Задания:
- a) Продублируйте часть отрывка между «Профессор рассмеялся: —» и «Бонде был мечтателем.» включительно.
- b) Выпишите все имена людей, которые упоминаются в отрывке.
- c) К какому году в отрывке отнесено мнение автократических и военных кругов?

Отрывок:
:::
Профессор рассмеялся: — Париж стоит мессы (Paris vaut une messe), — процитировал он. — Я признаю, что Лютер не одобрил бы религиозных взглядов наших образованных классов; но по крайней мере у нас есть видимость единства, в то время как у вас, как и у англичан, сотня религий и всего один соус. Наше лютеранство — великая связующая нить с Германией, наряду с нашей любовью к науке и верой в авторитет. Что же до Северной Лиги, граф Бонде был мечтателем.

— В Швеции всякий, кого не затронула пангерманская идея, считается мечтателем. Так ли это?

— Вы плохо осведомлены, — возразил он. — На вас повлияло датское окружение. Пока мы способны держать наш народ в узде, мы будем велики. Нам следует опасаться лишь социалиста. Решение в ключевых вопросах всегда должно оставаться за королем и правящими классами. Наша армия и флот будут пользоваться поддержкой всенародного голосования, как в Германии; они — гарантии нашего величия.

Таково было мнение большинства представителей автократических и военных — а быть военным тогда означало быть автократичным — кругов в 1911 году.

Позже я беседовал с одним из самых выдающихся норвежцев, профессором Моргенстьерном. Он казался исключением из общего поклонения немецкой культуре.
:::
Список:
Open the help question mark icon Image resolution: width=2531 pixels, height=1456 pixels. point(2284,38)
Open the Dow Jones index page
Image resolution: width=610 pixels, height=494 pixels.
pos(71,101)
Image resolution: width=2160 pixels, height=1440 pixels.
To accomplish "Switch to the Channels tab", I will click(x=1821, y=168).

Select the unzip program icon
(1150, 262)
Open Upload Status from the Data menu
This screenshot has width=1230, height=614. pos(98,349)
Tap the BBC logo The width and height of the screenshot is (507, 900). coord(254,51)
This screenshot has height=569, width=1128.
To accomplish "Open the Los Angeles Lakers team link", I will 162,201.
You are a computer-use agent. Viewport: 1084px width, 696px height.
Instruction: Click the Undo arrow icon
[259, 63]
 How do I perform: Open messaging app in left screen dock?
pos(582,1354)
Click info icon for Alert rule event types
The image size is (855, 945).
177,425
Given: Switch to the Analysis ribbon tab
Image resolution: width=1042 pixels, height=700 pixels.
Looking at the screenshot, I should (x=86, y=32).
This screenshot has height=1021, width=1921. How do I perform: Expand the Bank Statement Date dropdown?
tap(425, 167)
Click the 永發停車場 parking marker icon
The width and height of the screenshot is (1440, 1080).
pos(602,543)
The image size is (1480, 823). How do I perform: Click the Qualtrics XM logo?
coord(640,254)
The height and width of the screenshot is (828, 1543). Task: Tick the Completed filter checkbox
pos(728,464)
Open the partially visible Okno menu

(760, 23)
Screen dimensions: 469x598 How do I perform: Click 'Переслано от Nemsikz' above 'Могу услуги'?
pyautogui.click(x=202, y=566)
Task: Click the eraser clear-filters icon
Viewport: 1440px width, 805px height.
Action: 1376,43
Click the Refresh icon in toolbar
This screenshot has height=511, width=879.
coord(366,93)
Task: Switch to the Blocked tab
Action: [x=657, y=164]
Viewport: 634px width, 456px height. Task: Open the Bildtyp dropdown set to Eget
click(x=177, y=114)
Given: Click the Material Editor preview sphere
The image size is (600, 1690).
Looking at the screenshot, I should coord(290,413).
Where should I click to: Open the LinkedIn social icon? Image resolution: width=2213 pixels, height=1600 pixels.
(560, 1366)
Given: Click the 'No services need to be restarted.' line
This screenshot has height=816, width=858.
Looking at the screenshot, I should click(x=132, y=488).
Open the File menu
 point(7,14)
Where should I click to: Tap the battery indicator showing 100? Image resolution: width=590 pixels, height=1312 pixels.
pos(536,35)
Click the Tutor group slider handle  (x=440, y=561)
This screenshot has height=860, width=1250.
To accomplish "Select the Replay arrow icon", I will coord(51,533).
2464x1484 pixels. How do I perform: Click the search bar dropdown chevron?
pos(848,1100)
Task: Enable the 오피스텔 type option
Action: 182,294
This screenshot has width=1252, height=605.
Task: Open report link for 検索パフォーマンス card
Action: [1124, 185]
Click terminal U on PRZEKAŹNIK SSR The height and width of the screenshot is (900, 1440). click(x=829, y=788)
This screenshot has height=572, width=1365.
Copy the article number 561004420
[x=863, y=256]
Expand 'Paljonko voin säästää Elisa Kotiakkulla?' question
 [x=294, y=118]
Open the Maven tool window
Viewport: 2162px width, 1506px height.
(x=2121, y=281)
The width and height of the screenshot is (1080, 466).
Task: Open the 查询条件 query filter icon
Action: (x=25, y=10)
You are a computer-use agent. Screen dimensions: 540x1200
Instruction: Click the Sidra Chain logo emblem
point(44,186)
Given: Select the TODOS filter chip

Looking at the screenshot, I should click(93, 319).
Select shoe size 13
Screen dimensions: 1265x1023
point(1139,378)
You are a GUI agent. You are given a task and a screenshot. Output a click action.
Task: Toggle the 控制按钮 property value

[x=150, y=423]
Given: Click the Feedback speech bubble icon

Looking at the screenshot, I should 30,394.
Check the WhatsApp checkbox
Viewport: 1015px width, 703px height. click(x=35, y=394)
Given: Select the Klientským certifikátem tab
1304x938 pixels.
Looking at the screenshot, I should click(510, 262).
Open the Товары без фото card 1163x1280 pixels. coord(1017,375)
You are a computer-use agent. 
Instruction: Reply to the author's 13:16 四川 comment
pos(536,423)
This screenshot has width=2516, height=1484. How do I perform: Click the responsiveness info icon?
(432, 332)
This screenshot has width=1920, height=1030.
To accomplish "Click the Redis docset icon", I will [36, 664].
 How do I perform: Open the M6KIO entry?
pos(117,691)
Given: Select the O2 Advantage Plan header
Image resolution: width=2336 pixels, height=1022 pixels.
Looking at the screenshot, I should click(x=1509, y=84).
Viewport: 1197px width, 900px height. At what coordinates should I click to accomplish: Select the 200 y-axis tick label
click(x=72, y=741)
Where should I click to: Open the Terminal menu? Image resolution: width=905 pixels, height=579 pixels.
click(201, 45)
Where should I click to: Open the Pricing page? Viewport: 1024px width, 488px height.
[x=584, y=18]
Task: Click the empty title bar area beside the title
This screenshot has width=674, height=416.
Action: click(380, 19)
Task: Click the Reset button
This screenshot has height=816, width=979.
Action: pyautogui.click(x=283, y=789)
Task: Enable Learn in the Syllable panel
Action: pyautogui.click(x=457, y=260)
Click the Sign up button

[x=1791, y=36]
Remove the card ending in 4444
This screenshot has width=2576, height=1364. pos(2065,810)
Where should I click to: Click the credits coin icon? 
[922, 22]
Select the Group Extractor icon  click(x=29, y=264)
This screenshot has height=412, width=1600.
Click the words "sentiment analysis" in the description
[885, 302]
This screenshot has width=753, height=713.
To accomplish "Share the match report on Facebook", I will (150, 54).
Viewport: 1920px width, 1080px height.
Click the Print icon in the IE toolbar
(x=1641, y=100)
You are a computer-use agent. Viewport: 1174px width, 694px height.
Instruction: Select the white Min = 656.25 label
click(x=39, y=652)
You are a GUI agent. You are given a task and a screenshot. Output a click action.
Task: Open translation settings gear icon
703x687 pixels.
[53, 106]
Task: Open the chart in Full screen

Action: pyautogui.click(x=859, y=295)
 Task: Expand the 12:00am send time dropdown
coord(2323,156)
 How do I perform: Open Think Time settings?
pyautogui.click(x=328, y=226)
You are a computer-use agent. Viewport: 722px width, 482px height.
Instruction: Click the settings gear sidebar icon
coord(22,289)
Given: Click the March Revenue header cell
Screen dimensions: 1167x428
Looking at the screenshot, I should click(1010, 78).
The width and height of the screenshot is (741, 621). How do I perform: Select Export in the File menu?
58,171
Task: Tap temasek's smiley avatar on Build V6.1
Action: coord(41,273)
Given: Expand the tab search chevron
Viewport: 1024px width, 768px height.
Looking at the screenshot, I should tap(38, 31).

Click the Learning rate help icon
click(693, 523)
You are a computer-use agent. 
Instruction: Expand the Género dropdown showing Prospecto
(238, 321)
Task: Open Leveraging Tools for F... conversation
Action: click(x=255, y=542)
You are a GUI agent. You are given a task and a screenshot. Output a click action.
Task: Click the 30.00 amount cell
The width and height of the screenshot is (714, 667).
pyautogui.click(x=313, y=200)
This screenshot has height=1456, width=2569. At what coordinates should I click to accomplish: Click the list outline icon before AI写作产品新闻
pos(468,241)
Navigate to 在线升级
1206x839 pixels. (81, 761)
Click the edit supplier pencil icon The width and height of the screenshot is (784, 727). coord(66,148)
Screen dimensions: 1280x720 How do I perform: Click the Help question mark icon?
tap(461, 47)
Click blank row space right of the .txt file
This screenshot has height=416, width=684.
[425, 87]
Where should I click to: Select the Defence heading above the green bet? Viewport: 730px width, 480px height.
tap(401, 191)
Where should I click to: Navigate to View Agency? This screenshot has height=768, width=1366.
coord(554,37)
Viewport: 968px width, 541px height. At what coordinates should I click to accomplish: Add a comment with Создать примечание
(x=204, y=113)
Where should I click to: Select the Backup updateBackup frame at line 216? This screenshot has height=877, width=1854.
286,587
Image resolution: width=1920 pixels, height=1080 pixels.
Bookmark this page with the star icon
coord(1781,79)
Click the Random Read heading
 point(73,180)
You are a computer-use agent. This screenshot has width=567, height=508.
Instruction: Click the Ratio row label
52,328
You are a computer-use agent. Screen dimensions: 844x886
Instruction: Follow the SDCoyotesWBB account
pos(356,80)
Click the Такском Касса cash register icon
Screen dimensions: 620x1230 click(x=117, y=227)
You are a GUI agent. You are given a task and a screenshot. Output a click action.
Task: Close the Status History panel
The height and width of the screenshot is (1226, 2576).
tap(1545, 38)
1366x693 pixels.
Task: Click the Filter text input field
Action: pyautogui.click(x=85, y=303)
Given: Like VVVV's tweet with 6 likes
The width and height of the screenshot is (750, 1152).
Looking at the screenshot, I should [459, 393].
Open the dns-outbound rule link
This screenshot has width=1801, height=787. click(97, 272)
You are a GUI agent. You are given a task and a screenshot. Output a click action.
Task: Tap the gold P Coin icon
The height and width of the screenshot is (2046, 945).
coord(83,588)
:::
Ответы:
- a)
Профессор рассмеялся: — Париж стоит мессы (Paris vaut une messe), — процитировал он. — Я признаю, что Лютер не одобрил бы религиозных взглядов наших образованных классов; но по крайней мере у нас есть видимость единства, в то время как у вас, как и у англичан, сотня религий и всего один соус. Наше лютеранство — великая связующая нить с Германией, наряду с нашей любовью к науке и верой в авторитет. Что же до Северной Лиги, граф Бонде был мечтателем.

- b) Лютер, граф Бонде, профессор Моргенстьерн

- c) К 1911 году.